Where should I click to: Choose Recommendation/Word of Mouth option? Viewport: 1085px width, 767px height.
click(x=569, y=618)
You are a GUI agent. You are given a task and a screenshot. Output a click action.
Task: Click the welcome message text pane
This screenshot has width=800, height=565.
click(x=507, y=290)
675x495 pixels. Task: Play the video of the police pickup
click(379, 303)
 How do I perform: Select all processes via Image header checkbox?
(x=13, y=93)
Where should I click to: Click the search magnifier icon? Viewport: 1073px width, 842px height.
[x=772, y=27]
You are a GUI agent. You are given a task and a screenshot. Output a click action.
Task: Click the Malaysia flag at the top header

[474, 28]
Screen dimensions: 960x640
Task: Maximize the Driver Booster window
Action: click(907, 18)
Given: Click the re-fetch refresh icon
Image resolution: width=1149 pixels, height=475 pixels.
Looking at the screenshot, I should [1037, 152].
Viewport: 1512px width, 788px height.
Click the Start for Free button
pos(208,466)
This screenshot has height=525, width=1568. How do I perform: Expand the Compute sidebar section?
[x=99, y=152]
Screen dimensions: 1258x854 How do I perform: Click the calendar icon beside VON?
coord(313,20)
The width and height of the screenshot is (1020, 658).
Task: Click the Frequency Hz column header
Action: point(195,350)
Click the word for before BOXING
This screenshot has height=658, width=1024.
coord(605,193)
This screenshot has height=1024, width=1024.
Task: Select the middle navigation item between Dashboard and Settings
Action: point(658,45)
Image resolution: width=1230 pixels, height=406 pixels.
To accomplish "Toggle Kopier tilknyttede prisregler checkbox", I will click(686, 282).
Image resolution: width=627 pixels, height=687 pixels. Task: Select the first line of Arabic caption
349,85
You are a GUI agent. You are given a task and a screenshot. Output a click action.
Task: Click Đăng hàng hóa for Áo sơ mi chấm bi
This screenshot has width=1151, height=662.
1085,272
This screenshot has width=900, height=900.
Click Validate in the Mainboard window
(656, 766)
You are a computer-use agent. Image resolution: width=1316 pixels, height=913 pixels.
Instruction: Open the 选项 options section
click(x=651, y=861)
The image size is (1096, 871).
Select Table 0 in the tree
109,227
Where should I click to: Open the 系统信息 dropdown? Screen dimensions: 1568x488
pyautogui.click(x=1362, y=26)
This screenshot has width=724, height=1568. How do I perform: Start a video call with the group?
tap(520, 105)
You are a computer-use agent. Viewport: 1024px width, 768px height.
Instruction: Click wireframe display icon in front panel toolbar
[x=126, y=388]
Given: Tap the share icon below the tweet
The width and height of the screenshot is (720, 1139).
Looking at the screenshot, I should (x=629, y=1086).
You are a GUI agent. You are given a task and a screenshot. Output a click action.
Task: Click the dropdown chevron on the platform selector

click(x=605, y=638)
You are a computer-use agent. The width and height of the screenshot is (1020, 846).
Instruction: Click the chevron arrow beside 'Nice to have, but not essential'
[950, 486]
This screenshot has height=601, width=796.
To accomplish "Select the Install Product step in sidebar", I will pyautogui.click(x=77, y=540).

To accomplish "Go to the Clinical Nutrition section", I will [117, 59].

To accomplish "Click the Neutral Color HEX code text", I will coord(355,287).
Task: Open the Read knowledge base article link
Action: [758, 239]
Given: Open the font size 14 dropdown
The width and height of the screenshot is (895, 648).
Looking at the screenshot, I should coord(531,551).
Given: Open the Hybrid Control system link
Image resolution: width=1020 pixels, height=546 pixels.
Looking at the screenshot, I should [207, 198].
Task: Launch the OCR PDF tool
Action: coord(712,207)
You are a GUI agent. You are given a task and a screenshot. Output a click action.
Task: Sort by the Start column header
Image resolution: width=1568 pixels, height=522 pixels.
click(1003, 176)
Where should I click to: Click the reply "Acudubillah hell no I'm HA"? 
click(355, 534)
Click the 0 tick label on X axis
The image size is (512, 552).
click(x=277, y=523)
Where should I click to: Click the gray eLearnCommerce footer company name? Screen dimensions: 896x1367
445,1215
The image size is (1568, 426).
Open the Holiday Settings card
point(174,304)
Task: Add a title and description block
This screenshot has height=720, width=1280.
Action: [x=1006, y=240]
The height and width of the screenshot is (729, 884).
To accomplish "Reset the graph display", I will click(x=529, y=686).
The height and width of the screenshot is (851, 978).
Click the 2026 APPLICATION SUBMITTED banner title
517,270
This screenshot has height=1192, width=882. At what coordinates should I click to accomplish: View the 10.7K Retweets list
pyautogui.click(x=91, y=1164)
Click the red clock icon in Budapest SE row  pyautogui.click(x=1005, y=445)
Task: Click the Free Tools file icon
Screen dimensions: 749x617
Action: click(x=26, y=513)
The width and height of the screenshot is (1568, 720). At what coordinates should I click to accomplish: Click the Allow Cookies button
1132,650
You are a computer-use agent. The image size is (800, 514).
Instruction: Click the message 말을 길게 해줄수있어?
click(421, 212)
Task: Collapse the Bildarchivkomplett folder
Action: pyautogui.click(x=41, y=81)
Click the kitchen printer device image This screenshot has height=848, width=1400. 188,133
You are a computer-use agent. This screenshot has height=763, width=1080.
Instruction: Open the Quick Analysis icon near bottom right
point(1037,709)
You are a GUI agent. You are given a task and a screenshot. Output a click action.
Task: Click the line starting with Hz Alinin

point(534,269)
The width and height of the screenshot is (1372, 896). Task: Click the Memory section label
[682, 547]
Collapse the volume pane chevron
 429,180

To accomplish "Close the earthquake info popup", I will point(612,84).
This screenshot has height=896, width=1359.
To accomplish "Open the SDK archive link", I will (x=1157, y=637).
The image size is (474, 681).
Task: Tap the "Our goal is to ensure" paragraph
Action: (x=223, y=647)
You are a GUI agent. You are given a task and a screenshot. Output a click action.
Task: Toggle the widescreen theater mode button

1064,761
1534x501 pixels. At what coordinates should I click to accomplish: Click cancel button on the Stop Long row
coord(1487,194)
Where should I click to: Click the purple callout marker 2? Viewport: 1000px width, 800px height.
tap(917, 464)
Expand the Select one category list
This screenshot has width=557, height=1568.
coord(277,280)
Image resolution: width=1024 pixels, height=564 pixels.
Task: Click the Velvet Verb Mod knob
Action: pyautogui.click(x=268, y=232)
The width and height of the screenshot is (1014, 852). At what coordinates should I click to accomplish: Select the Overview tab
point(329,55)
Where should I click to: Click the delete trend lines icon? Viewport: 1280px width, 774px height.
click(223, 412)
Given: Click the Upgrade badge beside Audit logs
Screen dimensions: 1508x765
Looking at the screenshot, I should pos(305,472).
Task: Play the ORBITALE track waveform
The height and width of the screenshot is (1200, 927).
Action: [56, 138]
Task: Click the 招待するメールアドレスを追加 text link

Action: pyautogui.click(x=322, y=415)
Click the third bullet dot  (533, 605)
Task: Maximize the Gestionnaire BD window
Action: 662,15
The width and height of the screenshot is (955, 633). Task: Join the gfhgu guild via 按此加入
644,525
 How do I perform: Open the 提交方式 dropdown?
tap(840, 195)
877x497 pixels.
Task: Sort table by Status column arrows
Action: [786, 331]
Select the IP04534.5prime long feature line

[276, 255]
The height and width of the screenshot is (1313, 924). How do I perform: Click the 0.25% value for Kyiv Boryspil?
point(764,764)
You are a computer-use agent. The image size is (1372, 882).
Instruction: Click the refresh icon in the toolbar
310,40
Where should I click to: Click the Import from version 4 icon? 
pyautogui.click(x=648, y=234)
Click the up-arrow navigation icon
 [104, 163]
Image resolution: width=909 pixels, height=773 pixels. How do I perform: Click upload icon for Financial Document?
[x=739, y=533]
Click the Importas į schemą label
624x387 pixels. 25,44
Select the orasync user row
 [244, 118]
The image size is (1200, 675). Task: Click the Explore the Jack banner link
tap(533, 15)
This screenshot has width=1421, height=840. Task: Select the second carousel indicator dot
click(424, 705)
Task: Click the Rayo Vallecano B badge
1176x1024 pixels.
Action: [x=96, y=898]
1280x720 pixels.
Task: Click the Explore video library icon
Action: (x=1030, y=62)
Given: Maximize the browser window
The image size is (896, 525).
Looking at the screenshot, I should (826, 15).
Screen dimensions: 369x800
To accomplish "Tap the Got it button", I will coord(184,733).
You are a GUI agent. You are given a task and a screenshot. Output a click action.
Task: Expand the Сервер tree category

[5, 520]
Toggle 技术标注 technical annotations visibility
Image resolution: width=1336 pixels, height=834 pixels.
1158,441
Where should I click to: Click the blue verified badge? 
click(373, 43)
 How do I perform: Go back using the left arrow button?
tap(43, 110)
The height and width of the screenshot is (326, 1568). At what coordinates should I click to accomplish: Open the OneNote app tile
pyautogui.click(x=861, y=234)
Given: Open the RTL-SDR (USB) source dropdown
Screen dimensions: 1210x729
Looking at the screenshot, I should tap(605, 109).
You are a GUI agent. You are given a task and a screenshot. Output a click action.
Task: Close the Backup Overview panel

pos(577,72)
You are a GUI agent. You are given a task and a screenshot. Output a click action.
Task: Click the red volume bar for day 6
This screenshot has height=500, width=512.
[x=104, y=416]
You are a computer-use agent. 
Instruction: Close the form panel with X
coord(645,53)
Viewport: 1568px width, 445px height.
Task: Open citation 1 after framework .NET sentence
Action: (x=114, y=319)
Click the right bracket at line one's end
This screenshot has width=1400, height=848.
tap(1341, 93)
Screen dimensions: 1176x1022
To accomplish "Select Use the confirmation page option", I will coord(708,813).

------------------------------------------------------------------------

How to complete this task
Return, from the data, each line that has the word "computer" in it.

Written solution
You are a computer-use agent. Image resolution: width=1316 pixels, height=913 pixels.
You are a computer-use agent. Viewport: 1024px width, 768px height.
You are a computer-use agent. The width and height of the screenshot is (1020, 846).
You are a computer-use agent. The image size is (800, 514).
You are a computer-use agent. This screenshot has height=763, width=1080.
You are a computer-use agent. The image size is (1372, 882).
You are a computer-use agent. 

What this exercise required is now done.